Но уже в начале 1944 года Гинзбург записывает: «Оттер думает об общей жизни упорно, с личным каким-то вожделением. Если б только она, общая жизнь, захотела его взять, сообщить ему свою волю. Взять его таким, какой он есть, не обкорнанного, не урезанного, а со всем, что в нем есть и что он не может отбросить. Он прославил бы ее, он говорил бы о ней и повторял бы людям: смотрите, как страшно быть эгоистом. Никогда прежде люди не могли понять, до чего это страшно. Но она не берет, даже сейчас, когда позволяет за себя умереть (и то не всем). Она позволяет за себя умереть, но в остальном остается непроницаемой». Роман о непроницаемости общей жизни, которая берет людей только урезав и обкорнав, мог бы встать в линию, идущую от «Замка» Кафки к «1984» Оруэлла, – если бы Гинзбург захотела такой роман написать. Но для нее, если она уже не могла дать современникам формулу полноценного «нового сознания», если выбирать можно было только между бессильным эгоизмом и бездумным рабством, весь романный замысел явно терял всякую ценность – и, кажется, она к нему уже не возвращалась.
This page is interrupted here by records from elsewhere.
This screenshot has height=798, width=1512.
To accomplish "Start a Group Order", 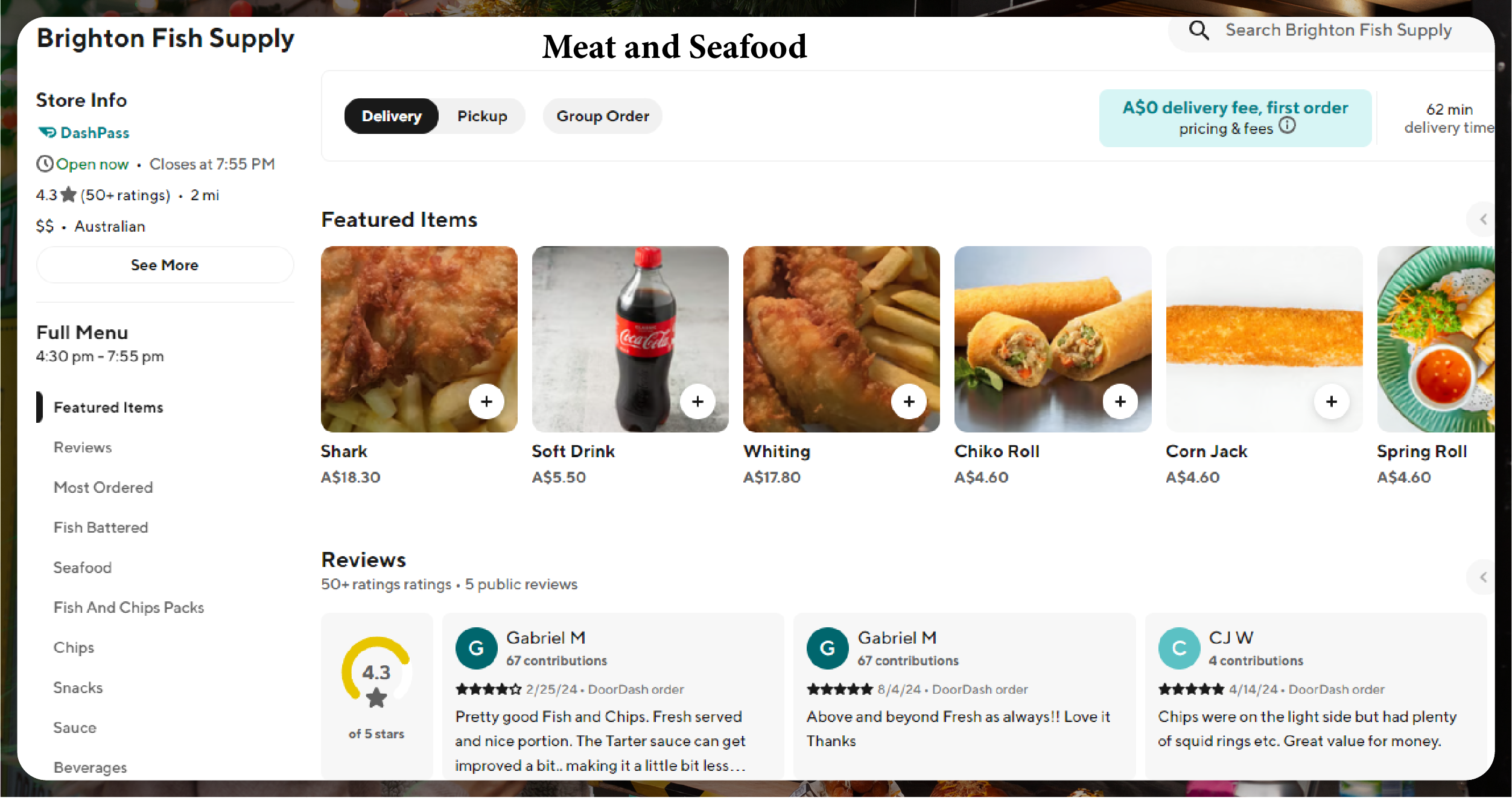I will click(602, 116).
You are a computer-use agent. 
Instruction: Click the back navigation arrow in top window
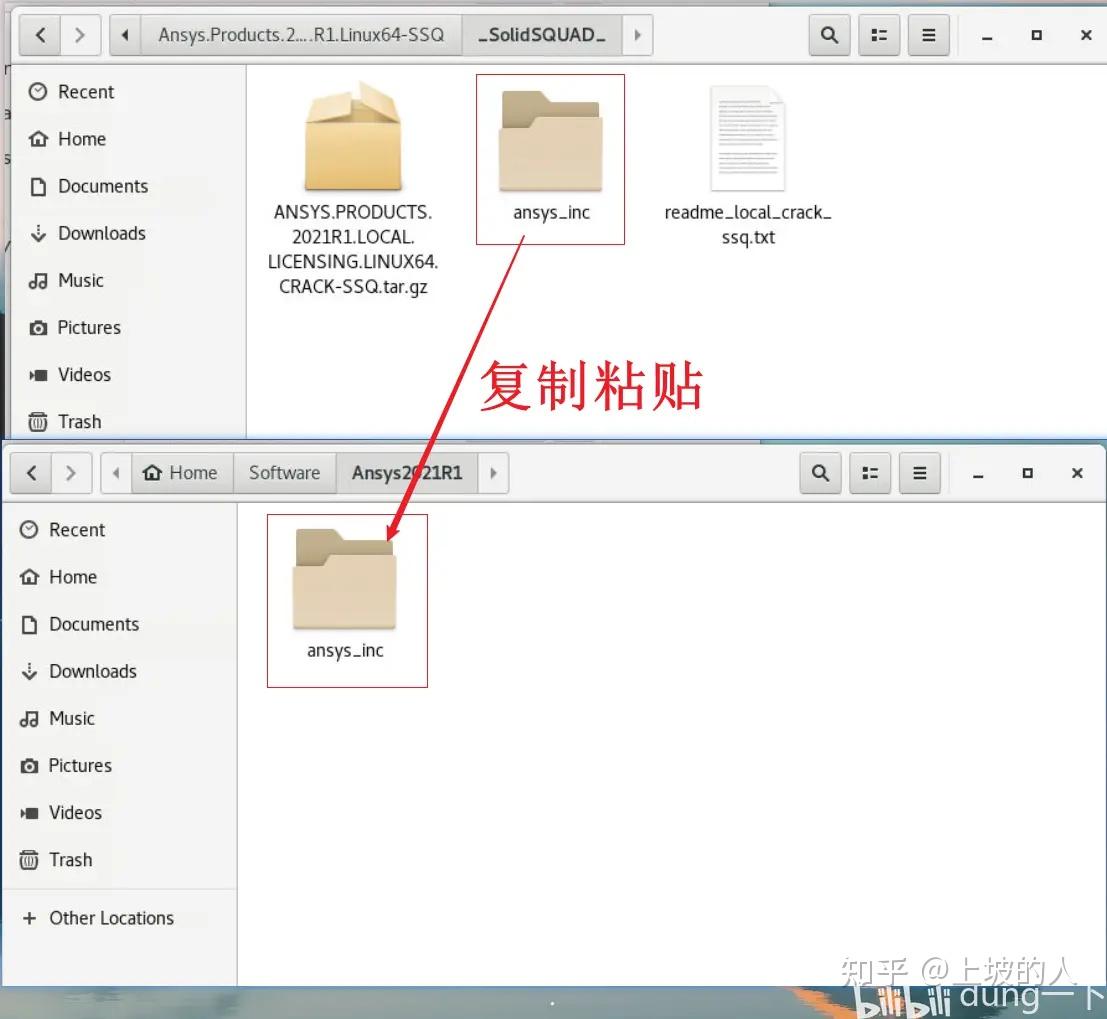[40, 34]
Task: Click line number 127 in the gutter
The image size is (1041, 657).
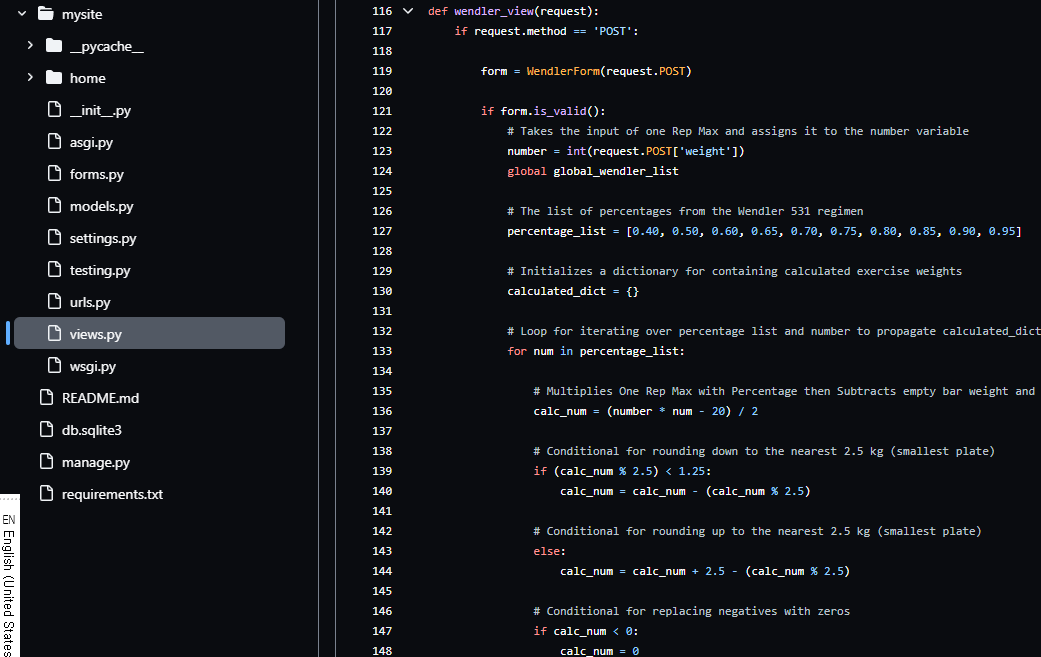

А написанные через много лет на основе романных материалов «Записки блокадного человека» она завершает глубоко пессимистическими по сравнению с исходным замыслом словами: «Может быть, втайне оно (замкнутое, эгоистическое сознание) предпочло бы уничтожиться совсем, со всем своим содержимым. Но написавшие умирают, а написанное остается. Написать о круге – прорвать круг».

февраль 2011

«День опричника» и «Сахарный Кремль» Владимира Сорокина

Относительно собственных чувств к политическим и социальным вопросам мы часто себя обманываем. Свободой принято восхищаться, произволом возмущаться – мы стараемся соответствующие чувства и испытывать. Художественная литература приводит нас в состояние некоторой внутренней честности.

Две последние книги Сорокина «День опричника» (2006) и «Сахарный Кремль» (2008), изображающие будущую Россию с царем, опричниной, порками, юродивыми и полной зависимостью от Китая, доводят до карикатурного предела тенденции режима – изоляционизм, клерикализацию, произвол силовиков. Большинству читателей Сорокина эти тенденции не нравятся, а изображение малоприятного нам политического будущего мы привыкли называть «антиутопия», так что и эти книги мы сразу же автоматически зачислили в этот разряд. Но ведь любое будущее од них может пугать, а других радовать. Например, за два года до выхода первого романа Сорокина, в 2004 году, прогремел доклад политолога Михаила Юрьева «Крепость Россия», где «новый изоляционизм» в духе Московского царства проповедовался как единственное спасение России.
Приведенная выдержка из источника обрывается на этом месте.